Extract the lines from the first line of the records below through the line containing "Task: Click the Alcance label", inclusive, and reproduce them exactly as written.

+ + + + + + +

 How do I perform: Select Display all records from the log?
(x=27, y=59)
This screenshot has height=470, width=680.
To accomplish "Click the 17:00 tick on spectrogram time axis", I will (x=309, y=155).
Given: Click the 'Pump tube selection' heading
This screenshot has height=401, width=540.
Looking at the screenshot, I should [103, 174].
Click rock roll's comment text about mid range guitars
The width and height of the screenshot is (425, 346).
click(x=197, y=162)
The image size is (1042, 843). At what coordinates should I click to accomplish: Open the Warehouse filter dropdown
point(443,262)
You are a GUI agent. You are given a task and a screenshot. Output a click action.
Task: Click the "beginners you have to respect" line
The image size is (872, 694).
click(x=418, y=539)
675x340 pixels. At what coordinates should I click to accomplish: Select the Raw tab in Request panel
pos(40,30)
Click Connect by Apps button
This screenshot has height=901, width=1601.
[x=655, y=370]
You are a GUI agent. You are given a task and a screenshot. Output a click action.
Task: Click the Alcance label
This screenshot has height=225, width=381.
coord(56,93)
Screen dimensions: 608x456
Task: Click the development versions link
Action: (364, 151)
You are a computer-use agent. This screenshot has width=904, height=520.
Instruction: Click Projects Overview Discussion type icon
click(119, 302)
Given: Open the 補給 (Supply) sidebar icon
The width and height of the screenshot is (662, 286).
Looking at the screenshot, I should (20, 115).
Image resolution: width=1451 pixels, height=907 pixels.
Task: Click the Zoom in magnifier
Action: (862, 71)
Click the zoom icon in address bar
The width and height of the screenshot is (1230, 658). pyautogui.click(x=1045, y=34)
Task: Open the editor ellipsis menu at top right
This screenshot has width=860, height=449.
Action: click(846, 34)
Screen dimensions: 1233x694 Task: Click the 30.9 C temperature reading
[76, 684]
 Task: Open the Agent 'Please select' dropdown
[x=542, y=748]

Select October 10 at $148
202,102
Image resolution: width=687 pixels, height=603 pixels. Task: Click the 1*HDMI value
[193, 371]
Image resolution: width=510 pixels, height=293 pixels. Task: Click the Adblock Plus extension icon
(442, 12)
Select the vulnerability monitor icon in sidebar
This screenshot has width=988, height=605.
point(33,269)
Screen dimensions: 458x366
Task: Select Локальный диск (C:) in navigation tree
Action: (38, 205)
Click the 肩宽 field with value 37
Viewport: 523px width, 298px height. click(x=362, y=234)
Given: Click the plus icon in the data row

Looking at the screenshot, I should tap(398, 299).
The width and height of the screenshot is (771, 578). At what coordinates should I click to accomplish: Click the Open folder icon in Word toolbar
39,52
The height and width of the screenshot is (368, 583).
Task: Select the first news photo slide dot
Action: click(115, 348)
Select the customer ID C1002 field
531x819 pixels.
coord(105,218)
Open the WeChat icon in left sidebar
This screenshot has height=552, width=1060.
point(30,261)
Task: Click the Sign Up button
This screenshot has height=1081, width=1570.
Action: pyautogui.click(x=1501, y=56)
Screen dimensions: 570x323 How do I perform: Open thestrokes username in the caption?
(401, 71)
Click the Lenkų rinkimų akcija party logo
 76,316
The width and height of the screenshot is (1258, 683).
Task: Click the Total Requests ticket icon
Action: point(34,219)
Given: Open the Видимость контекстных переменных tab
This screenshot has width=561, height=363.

+ + + + + + +

● **Solution for this exercise**:
 How do I perform: Select Display all records from the log?
(x=27, y=59)
This screenshot has height=470, width=680.
To accomplish "Click the 17:00 tick on spectrogram time axis", I will (x=309, y=155).
Given: Click the 'Pump tube selection' heading
This screenshot has height=401, width=540.
Looking at the screenshot, I should [103, 174].
Click rock roll's comment text about mid range guitars
The width and height of the screenshot is (425, 346).
click(x=197, y=162)
The image size is (1042, 843). At what coordinates should I click to accomplish: Open the Warehouse filter dropdown
point(443,262)
You are a GUI agent. You are given a task and a screenshot. Output a click action.
Task: Click the "beginners you have to respect" line
The image size is (872, 694).
click(x=418, y=539)
675x340 pixels. At what coordinates should I click to accomplish: Select the Raw tab in Request panel
pos(40,30)
Click Connect by Apps button
This screenshot has height=901, width=1601.
[x=655, y=370]
You are a GUI agent. You are given a task and a screenshot. Output a click action.
Task: Click the Alcance label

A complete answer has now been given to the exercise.